Mr. Lindsay maintains that he is unable to remember whether he disclosed the report. One of the most difficult questions the judges must decide is whether or not he did, or whether Mr. Cogan was bamboozled.

Crown counsel Lucy Cecchetto told the court yesterday that she would never condone a valid alibi being withheld - but that her position is that the alibi was later discredited. "It is our position that there was no verified alibi," she said.

Mr. Phillion - a wizened, wise-cracking 68-year-old man - listened intently yesterday as his former lawyer described his desperate fight to keep him from being convicted and potentially sent to the gallows.

At the time, Mr. Phillion was a small-time hoodlum who habitually slept on friends' sofas and drove from town to town in his dilapidated car. As a criminal client, he was a nightmare.

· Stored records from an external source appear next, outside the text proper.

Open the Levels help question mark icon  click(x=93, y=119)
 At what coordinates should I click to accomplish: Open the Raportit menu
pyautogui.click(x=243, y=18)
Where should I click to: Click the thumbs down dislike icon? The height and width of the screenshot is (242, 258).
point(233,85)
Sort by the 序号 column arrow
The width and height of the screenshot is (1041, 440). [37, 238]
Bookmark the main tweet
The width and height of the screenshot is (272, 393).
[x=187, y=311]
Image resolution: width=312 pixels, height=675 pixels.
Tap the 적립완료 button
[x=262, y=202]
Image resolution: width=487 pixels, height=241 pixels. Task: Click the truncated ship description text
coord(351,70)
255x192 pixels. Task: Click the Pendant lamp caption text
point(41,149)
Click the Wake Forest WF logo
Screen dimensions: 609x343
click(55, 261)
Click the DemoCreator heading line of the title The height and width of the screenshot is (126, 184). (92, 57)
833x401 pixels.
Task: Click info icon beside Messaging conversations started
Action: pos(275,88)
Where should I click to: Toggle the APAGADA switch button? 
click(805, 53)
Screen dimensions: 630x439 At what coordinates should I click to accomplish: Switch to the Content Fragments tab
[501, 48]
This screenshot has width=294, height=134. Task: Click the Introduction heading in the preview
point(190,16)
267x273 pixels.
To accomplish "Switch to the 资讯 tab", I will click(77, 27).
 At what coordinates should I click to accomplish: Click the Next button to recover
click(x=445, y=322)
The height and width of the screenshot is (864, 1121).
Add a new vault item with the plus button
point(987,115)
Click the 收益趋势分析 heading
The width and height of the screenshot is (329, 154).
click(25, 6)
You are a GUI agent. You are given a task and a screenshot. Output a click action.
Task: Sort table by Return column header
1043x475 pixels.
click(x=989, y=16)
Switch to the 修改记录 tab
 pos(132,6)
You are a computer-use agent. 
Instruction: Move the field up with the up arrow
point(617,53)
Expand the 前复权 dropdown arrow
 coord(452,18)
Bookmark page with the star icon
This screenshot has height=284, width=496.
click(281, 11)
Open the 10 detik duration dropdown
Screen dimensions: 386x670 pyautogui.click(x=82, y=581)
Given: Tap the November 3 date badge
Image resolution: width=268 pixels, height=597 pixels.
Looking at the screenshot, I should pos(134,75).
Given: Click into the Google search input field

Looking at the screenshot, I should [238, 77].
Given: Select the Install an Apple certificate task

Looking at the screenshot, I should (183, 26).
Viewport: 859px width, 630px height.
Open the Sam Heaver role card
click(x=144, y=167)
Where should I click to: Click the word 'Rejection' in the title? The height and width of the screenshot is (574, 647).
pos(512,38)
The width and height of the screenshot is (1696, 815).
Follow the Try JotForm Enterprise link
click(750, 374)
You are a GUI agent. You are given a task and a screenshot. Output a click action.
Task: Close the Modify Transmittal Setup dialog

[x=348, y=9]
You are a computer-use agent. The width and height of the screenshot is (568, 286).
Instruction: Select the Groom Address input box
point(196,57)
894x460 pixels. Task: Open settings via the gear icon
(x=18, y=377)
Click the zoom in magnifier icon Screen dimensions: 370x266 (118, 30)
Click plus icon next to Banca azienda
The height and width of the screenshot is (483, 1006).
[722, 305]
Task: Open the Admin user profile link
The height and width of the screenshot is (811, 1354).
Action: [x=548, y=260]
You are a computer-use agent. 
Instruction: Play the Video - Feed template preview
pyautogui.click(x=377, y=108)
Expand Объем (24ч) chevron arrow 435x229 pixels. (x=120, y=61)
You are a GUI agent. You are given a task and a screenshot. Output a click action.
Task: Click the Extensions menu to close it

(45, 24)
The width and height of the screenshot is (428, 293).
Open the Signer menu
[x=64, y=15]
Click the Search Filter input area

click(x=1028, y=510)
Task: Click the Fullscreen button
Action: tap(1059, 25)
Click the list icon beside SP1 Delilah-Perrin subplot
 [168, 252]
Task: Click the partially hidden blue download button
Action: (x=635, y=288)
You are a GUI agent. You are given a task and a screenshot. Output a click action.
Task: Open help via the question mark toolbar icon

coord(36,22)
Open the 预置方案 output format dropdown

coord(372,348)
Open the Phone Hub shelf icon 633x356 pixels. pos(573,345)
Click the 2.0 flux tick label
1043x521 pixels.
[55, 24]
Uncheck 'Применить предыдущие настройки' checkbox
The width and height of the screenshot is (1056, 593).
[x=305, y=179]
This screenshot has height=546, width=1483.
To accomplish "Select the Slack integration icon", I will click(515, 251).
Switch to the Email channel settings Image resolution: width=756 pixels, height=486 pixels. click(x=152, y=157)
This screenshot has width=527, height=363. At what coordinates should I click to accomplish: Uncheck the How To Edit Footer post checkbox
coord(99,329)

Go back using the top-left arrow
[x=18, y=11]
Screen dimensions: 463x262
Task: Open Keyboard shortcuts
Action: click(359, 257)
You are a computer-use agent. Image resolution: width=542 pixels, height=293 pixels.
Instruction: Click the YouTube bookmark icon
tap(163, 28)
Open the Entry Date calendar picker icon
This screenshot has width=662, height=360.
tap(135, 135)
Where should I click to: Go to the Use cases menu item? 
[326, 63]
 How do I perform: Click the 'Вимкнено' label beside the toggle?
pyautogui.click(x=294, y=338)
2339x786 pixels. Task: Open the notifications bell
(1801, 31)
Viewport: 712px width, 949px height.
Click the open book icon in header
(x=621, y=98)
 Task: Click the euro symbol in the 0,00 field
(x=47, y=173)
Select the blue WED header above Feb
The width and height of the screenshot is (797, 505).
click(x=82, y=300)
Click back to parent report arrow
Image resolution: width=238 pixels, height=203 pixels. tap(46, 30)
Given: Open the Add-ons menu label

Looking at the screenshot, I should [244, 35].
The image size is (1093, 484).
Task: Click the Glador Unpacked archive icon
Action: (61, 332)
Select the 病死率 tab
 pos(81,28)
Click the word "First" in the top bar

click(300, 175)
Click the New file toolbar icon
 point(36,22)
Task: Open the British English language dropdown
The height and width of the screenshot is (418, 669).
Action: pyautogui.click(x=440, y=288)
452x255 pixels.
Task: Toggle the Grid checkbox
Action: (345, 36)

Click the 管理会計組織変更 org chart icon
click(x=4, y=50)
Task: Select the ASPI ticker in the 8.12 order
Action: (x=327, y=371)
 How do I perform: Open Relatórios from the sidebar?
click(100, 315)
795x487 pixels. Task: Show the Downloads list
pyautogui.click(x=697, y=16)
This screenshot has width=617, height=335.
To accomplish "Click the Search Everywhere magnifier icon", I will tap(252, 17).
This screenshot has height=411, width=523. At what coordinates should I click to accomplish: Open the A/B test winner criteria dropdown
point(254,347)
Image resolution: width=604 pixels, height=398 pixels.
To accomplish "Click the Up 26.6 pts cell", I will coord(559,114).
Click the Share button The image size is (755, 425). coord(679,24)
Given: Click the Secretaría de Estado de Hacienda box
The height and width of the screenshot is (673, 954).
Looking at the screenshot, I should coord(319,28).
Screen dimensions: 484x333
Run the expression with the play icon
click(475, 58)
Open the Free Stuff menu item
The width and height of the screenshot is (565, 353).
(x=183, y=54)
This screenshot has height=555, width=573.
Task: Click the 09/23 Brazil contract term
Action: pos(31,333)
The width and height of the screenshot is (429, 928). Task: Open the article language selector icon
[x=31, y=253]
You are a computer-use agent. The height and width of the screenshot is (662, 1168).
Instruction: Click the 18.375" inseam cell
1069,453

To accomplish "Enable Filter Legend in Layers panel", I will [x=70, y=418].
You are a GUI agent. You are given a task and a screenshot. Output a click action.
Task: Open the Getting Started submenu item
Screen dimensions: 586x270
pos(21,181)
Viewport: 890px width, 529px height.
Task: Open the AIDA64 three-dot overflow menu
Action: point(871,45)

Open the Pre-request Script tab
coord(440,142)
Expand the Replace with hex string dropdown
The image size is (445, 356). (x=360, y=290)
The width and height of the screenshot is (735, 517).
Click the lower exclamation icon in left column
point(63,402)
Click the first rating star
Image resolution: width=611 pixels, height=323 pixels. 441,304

"I found Romeo Phillion to be a very bizarre character," Mr. Cogan said. "He was very mixed up. This was the only occasion where I've ever talked to a man and not known whether he was telling the truth or not.

"To say he was a bizarre client would not be telling the truth. He was really quite bizarre. In the course of the defence, I got calls that he was swallowing fish hooks; that he was swallowing razor blades."

Mr. Cogan said the most damning evidence against Mr. Phillion was obviously a confession he had made, and quickly recanted.

"He had confessed to police because his boyfriend was in trouble," Mr. Cogan said. "He said: 'I'll tell you something big if you let my boyfriend go.' That was pretty bizarre. It was a really deranged thing to do. He could have hanged for it."

Ignorant to the fact that police had verified one of several possible alibis Mr. Phillion had offered him - the Trenton service station version - Mr. Cogan said he opted to focus his attack instead on the damning confession.

"I conceded that he had been in Ottawa so that I could have the jury focus on his false confession - and the fact that he was a bizarre individual," Mr. Cogan said.

His first move was to hire a psychiatrist to administer sodium pentothal - known as 'truth serum' - and question Mr. Phillion. Mr. Cogan said his client's responses were indicative of innocence.

Mr. Cogan then contacted a Chicago psychologist he had seen on television talking about a polygraph test he had given to a U.S. military commander - Lieutenant William Calley - who was accused of ordering the massacre of civilians in Vietnam.

Without the Crown's knowledge, a judge granted Mr. Cogan an order permitting Mr. Phillion to take a polygraph test in jail. "Ottawa is a small place," Mr. Cogan said, explaining the secrecy of the operation. "If word got out that he failed, it ain't going to be helpful."

However, Mr. Phillion passed this test, too.

In another dramatic exchange yesterday, Ms. Cecchetto challenged Mr. Cogan to reveal whether the reason he had not put Mr. Phillion in the witness box was because Mr. Phillion had confessed to him.

"I have an independent memory that he never admitted killing Mr. Roy," Mr. Cogan insisted emphatically. "If I had a doubt about it, I would tell you. There is no doubt."

Mr. Cogan also noted other glaring problems with the Crown's case, including police having lost: their notebooks; a receipt from the towing company that took Mr. Phillion's car to the service station; and the car radio that was given to police.

Mr. Cogan said it was inexplicable that so many vital items of evidence could be lost, and had he known, he would have stood a good chance of obtaining a stay of proceedings against his client.